Animal shelters and the people who run them are now rethinking the way the shelter system looks and operates. According to the American Society for the Prevention of Cruelty to Animals, U.S. shelters take in about 6.5 million animals annually; of those, 1.5 million are euthanized. While saving animals is most shelters’ main goal, most of the work turns out to be holding those animals in cells. This has led to the creation of Human Animal Support Services, a network of people working in animal shelters around the United States and Canada who believe now is the time to dramatically alter what animal shelters do. The initiative was organized by American Pets Alive!, an Austin-based national education program, and volunteers from around the country are now developing what they believe will be a new model for operating animal shelters in communities. The model focuses on rethinking 12 key areas of sheltering, including getting lost pets home more quickly, providing need-based medical care, fostering and partnerships that help with everything from mending fences to finding pet-friendly housing. More than 30 shelters have pledged to implement these concepts. Eighteen are putting these practices in place right now.

‘It was really a statement by so many of us that things need to change,’ says Kristen Hassen, one of the cofounders of HASS and the director of Pima Animal Care Center, a county shelter in Tucson, Arizona. ‘So many animal shelters, particularly government shelters, are still working off a model that started 150 years ago, which was to treat dogs and cats as nuisances that need to be taken off the streets and impounded, and that the ones that aren’t reclaimed are disposable.’

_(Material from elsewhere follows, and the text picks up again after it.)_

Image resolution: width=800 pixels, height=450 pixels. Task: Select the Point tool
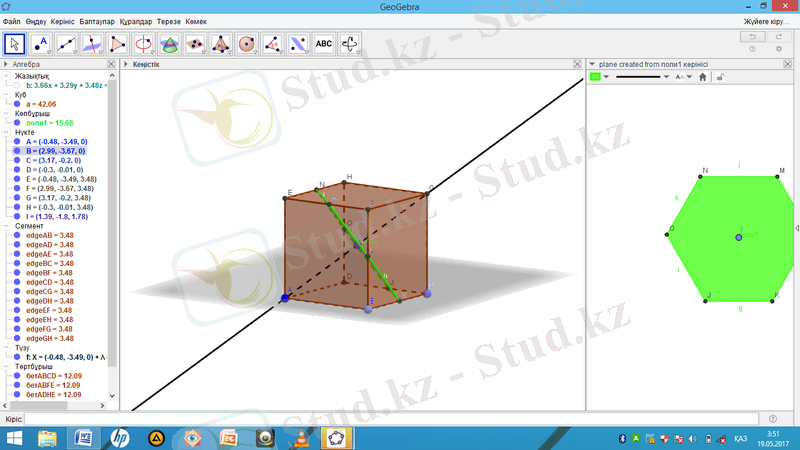(x=41, y=43)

Hassen says animal intake at shelters has become too transactional. ‘We’ve trained communities that if you find a stray animal or you can’t keep your pet you bring it to the shelter. We have really taught the public that’s how you help,’ Hassen says. She knows firsthand. Her facility took in 19,000 animals last year. For a county of 1 million people, she says the per capita rate is far higher than other counties.

HASS is trying to reeducate communities to avoid bringing animals to the shelter unless necessary, giving animals in the shelter more space and freeing up funding to provide a wider range of services and support. ‘So if you find a stray dog today, instead of just driving it to the shelter, we ask you to call the shelter, we get all the information, and we ask you if you’re able to hold the animal for a couple of days to give the owner time to get it home,’ Hassen says. ‘And we do the detective work.’ Instead of taking in the animal and doing the typical cleaning and medical checks, the shelter staff can focus on tacking down the animal’s microchip information and contacting the owner, or posting the animal on social media.

Another way the HASS model focuses on keeping animals out of shelters is by reducing the reasons people have for surrendering their pets, whether due to financial hardship, medical emergency, or housing challenges. Hassen says more shelters are creating food and supply banks where people can receive free pet food, leashes, and crates. HASS shelters are partnering with grant-making organizations to offer need-based medical treatment for pets that would otherwise be euthanized. Some partner with nonprofit organizations that focus specifically on building and fixing fences to prevent dogs from running away and ending up in shelters.

Shelters that have long been focused on finding homes for animals are now working to find homes for people. ‘Probably one of the most significant issues facing animal welfare over the next decade is the lack of pet-accessible housing,’ Hassen says. Her shelter works with landlords to change leases to allow pets, and offers lists of pet-friendly housing options to people who are moving. ‘It actually costs us less time and money to do that,’ she says. By reducing the overall number of animals coming into shelters, funding is able to be diverted to providing these kinds of services.”